# Prompt
Print the lines verbatim, beginning at the line containing "Click the Symfony folder icon" and ending after the line containing "Looking at the screenshot, I should (60, 132).".

# Source records
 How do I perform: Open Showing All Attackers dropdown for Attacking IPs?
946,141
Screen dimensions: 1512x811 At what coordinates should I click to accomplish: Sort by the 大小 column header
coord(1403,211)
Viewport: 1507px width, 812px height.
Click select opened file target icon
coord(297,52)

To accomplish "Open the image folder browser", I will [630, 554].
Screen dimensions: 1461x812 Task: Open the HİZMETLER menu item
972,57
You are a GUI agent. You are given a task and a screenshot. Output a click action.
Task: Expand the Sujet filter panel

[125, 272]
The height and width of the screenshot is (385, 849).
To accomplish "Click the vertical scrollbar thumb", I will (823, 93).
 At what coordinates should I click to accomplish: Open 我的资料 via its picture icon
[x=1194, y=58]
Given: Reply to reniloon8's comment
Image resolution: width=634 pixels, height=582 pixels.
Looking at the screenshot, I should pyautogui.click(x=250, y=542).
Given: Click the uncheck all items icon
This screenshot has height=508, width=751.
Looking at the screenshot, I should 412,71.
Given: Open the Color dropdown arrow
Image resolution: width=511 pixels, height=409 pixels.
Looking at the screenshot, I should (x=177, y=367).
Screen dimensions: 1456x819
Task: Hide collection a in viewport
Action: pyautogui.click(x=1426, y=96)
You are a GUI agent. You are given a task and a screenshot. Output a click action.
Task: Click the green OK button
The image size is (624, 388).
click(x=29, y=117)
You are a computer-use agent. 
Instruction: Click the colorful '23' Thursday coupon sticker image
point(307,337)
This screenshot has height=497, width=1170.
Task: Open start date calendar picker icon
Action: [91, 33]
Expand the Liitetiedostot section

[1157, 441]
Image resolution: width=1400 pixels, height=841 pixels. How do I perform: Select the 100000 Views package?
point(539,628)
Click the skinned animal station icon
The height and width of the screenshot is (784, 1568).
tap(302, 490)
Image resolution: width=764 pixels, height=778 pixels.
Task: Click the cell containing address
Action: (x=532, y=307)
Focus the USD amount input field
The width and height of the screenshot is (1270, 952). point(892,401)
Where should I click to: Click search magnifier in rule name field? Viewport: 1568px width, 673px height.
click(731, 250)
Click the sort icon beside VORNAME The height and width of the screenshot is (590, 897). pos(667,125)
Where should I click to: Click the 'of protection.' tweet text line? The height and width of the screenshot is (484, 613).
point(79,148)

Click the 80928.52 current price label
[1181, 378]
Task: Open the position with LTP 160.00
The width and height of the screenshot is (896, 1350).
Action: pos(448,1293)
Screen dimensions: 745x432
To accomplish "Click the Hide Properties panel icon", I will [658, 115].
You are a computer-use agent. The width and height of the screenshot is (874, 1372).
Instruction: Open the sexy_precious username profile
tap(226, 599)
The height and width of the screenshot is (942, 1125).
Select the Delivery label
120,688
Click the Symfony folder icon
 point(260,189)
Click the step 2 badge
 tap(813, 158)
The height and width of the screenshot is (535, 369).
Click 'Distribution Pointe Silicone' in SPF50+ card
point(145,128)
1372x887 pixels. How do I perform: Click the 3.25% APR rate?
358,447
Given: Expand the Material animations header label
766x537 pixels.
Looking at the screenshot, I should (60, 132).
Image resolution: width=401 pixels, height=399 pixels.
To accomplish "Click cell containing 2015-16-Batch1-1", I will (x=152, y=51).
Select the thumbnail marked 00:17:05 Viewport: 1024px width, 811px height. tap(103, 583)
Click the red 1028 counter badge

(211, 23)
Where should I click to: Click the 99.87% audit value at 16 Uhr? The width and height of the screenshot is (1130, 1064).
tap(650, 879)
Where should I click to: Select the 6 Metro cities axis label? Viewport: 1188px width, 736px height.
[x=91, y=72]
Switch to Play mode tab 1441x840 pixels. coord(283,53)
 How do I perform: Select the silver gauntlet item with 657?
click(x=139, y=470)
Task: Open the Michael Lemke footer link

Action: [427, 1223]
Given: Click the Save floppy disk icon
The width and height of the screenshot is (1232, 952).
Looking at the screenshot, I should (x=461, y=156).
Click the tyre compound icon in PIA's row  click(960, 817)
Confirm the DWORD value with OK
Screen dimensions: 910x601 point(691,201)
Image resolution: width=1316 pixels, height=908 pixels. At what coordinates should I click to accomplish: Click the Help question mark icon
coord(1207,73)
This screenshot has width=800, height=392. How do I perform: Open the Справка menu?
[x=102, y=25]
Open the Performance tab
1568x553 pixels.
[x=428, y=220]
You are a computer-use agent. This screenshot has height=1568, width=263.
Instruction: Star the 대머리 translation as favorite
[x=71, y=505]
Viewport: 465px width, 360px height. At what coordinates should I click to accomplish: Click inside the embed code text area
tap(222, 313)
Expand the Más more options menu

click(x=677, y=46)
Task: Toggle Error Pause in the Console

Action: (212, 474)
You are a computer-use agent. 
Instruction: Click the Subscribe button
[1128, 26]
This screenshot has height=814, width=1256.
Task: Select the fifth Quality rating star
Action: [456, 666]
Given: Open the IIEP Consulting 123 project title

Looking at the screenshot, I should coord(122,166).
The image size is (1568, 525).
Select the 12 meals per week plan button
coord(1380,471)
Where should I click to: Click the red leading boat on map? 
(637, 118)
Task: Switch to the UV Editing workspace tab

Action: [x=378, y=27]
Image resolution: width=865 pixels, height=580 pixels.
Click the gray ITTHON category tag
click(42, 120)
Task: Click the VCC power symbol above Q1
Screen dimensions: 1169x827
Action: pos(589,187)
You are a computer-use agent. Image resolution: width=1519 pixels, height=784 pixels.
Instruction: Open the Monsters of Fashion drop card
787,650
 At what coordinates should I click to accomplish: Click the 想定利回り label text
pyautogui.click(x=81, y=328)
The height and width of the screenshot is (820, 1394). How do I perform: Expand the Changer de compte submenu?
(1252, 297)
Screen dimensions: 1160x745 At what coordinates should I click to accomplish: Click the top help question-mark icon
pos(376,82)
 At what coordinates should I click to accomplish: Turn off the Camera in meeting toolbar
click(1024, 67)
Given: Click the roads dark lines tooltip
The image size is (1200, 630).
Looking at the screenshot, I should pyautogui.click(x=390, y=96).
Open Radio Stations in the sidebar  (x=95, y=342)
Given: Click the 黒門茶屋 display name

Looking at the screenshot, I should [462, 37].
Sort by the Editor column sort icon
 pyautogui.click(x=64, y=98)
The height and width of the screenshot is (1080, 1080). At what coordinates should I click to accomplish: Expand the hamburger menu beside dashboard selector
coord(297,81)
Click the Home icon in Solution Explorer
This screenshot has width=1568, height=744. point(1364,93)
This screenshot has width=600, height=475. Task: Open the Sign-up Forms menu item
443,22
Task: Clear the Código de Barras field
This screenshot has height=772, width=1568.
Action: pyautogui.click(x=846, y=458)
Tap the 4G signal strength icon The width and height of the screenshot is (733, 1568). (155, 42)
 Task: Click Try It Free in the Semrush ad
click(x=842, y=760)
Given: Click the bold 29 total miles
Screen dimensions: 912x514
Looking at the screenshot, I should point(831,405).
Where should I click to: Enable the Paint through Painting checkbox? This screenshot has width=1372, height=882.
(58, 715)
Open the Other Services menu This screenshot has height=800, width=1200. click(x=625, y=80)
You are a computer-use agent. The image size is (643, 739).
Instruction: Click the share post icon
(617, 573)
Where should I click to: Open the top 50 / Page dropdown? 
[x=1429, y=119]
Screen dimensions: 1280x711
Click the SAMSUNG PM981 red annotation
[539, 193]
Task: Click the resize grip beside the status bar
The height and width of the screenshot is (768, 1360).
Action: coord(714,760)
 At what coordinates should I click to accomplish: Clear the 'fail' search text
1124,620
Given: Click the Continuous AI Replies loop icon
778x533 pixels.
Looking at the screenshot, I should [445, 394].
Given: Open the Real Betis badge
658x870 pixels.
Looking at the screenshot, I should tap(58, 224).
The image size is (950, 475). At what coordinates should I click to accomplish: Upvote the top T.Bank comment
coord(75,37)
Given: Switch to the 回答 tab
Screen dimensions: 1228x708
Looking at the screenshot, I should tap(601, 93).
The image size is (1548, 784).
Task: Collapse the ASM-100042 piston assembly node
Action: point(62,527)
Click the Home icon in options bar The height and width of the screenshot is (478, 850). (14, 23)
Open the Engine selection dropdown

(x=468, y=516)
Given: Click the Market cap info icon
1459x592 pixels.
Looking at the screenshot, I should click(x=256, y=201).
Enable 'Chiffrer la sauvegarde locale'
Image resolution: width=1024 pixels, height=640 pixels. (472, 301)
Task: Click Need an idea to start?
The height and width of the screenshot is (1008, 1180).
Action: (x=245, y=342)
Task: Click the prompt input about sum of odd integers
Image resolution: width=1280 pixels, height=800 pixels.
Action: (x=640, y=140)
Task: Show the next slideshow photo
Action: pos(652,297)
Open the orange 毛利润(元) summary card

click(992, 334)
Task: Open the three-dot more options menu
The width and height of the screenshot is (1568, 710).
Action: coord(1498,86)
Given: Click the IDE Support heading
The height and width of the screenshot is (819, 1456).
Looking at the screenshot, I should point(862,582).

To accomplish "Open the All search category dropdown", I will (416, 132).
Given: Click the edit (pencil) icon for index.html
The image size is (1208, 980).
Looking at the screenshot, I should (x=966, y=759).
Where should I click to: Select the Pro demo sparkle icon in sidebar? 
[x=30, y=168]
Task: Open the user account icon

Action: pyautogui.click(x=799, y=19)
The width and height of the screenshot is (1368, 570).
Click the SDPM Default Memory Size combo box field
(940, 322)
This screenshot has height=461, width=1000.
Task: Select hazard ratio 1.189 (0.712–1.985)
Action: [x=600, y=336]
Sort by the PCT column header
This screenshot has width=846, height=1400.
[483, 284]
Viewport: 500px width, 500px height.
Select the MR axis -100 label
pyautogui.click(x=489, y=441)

# Answer
Click the Symfony folder icon
 point(260,189)
Click the step 2 badge
 tap(813, 158)
The height and width of the screenshot is (535, 369).
Click 'Distribution Pointe Silicone' in SPF50+ card
point(145,128)
1372x887 pixels. How do I perform: Click the 3.25% APR rate?
358,447
Given: Expand the Material animations header label
766x537 pixels.
Looking at the screenshot, I should (60, 132).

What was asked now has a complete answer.